» **Exercice court 1**
Dénombrez les lignes des enregistrements où figure la chaîne « width », puis indiquez seulement ce nombre.

───── Extrait ─────

Certes, le président Habré n’a pas encore gagné la guerre injuste, inique et raciste que lui ont déclarée les puissances occidentales par le biais de leurs Ong et de fantoches comme Idriss Déby Itno et Mimi Touré mais il peut savourer sa joie d’avoir remporté une victoire équivalente, sur le plan symbolique, à celle de Ouadi Doum. Ouadi Doum ? Cette localité du Nord du Tchad où il infligea une défaite

mémorable à la soldatesque du colonel Kadhafi. Et puis, n’en doutons pas, d’autres victoires retentissantes sont à venir dans ce procès de la honte et de l’humiliation de l’Afrique. Chapeau bas, nous disons : « bravo, Monsieur le président Habré ! » et au 7 septembre prochain !

Mamadou Oumar NDIAYE

« Le Témoin » quotidien sénégalais

M. Serigne Fallou Dieng, Responsable des Intellectuels soufis du Sénégal
« Déby paie un procès, commande un verdict et réclame la tête d’Habré… »

Qu’on l’invite ou pas, Serigne Fallou Dieng s’introduit dans tous les débats d’ordre national et international. Le procès de l’ex-président Habré Habré en est un ! Responsable des intellectuels Soufis du

Sénégal et petit-fils de Serigne Touba, Serigne Fallou Dieng plaide dans l’affaire Habré.

Le Témoin : Comment appréhendez-vous l’affaire Hissène Habré dont le procès s’est ouvert hier à Dakar ?

Serigne Fallou Dieng : Avec beaucoup de désolation et d’amertume de voir le Sénégal, pays de Téranga, abriter un tel procès synonyme d’une mise en scène servie aux caméras du monde entier. Car le procès contre Hissène Habré constitue un harcèlement moral. Encore, un harcèlement contre tous les dirigeants africains qui se refuseraient de se mettre au diapason des politiques de domination économique occidentale. Donc, à vrai dire, c’est un procès qui transperce de très fortes incidences morales à la conscience collective sénégalaise. Il est regrettable de voir le Sénégal transformer son terroir en couloir de la mort.

Cela veut dire que vous partagez l’avis de ceux qui le qualifient de procès de la honte…

Plus qu’une honte ! Car le Cercle des intellectuels soufis, par ma voix, dénonce l’incompétence de cette juridiction qui est un tribunal incongru. Parce qu’il est constitué au nom d’un principe de « compétence universelle » dont le fonctionnement est factoriel exploratoire selon la hiérarchie intellectuelle des formes céphaliques des races. C’est à dire selon que l’on porte encéphale de type « sacatre » : (les négros africains) ou les (mongoles caucasiques).
Donc c’est en vertu de cette conception biaisée et univoque du principe de la compétence universelle que la Belgique s’est octroyée en 1993 et 1999, un arsenal de lois, qui octroie aux juges belges une compétence pour juger des crimes quel que soit le lieu d’infraction et la nationalité de l’auteur.

─────

» **Exercice court 2**
Recopiez le passage de l'extrait qui commence aux mots « M. Serigne Fallou » et s'arrête après « hier à Dakar ? », en remplaçant partout « procès » par « jugement ».

───── Enregistrements fournis ─────

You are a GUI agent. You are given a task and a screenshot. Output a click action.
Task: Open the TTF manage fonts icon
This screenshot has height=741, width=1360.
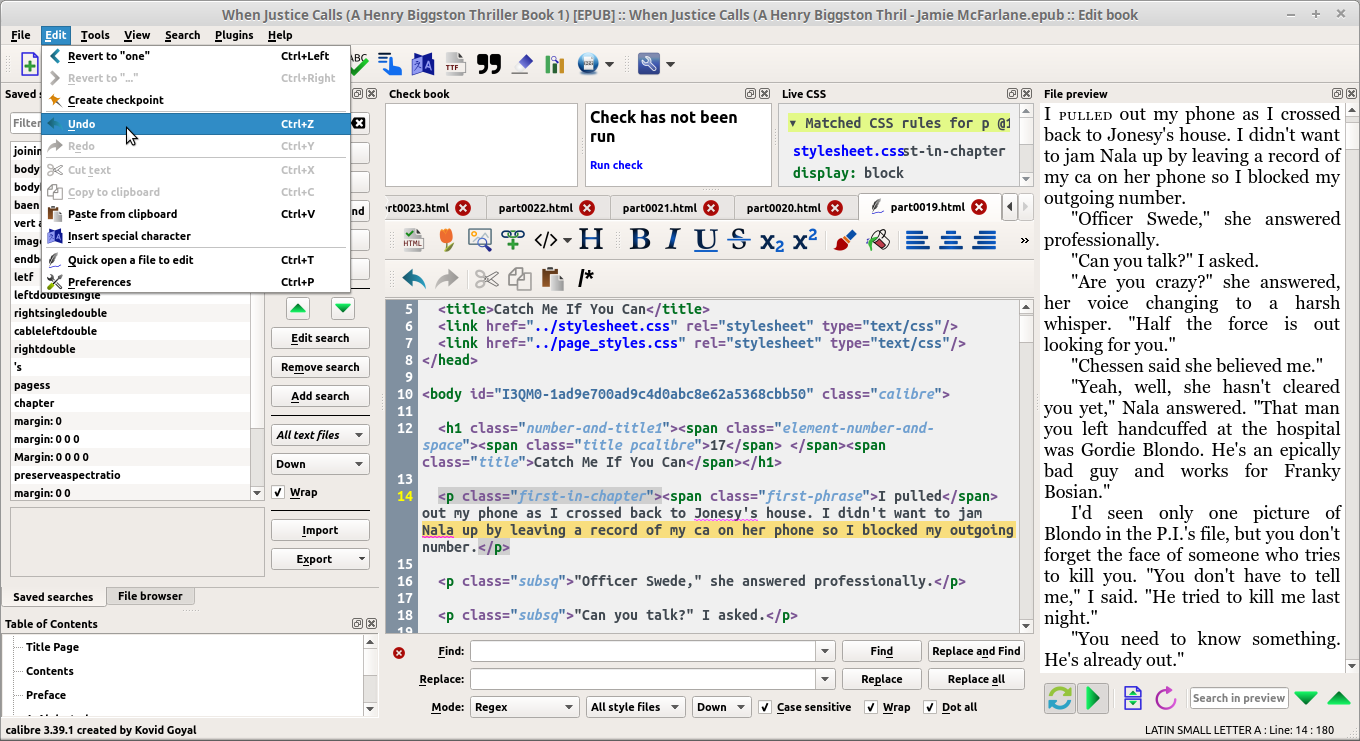[x=455, y=64]
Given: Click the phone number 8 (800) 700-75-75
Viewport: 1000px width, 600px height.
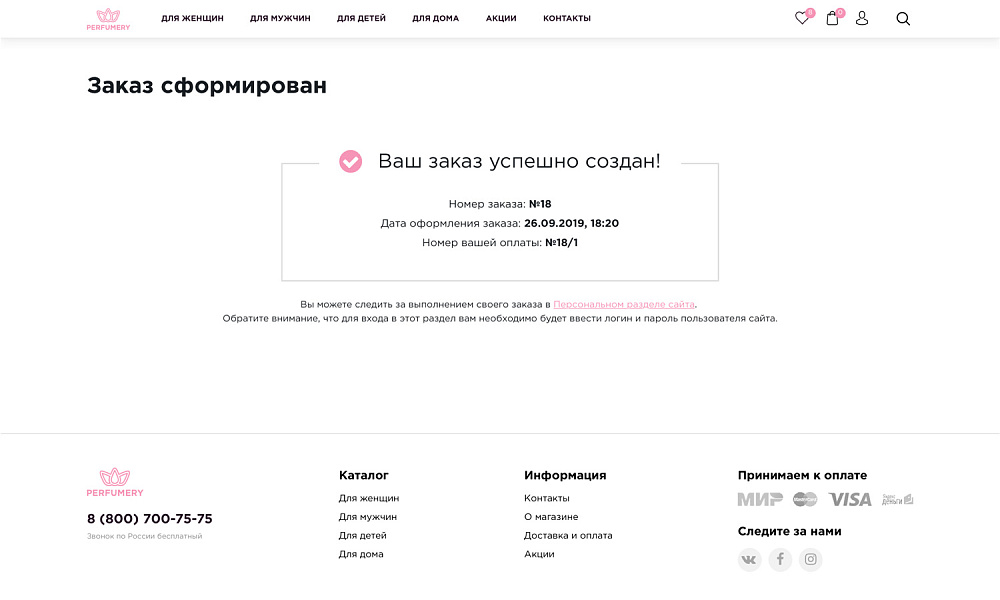Looking at the screenshot, I should point(150,518).
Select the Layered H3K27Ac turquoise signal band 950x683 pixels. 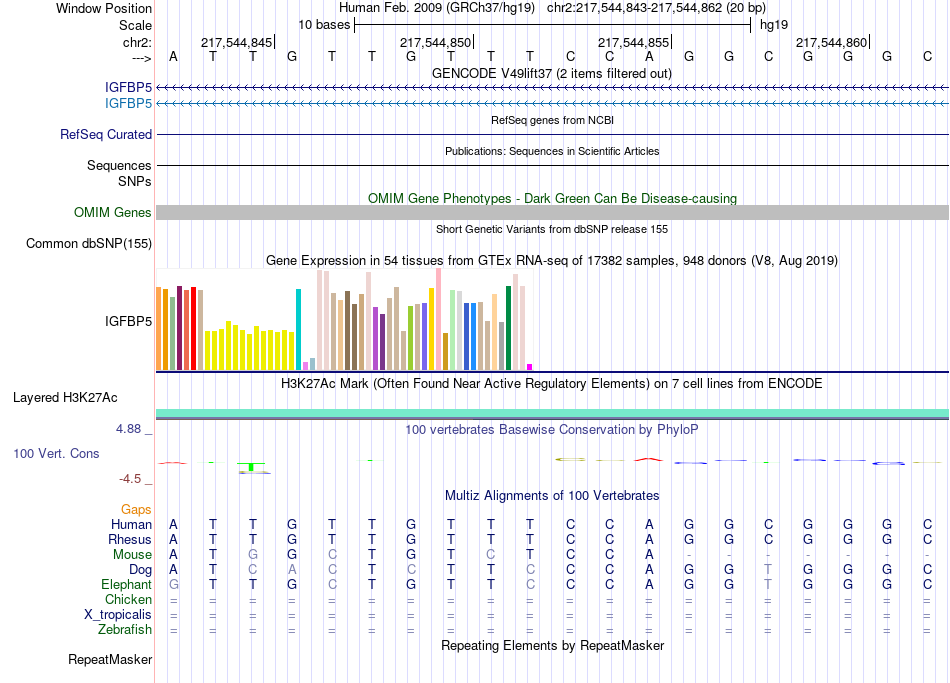552,413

─────

» **Réponse complète 1**
2

» **Réponse complète 2**
M. Serigne Fallou Dieng, Responsable des Intellectuels soufis du Sénégal
« Déby paie un jugement, commande un verdict et réclame la tête d’Habré… »

Qu’on l’invite ou pas, Serigne Fallou Dieng s’introduit dans tous les débats d’ordre national et international. Le jugement de l’ex-président Habré Habré en est un ! Responsable des intellectuels Soufis du

Sénégal et petit-fils de Serigne Touba, Serigne Fallou Dieng plaide dans l’affaire Habré.

Le Témoin : Comment appréhendez-vous l’affaire Hissène Habré dont le jugement s’est ouvert hier à Dakar ?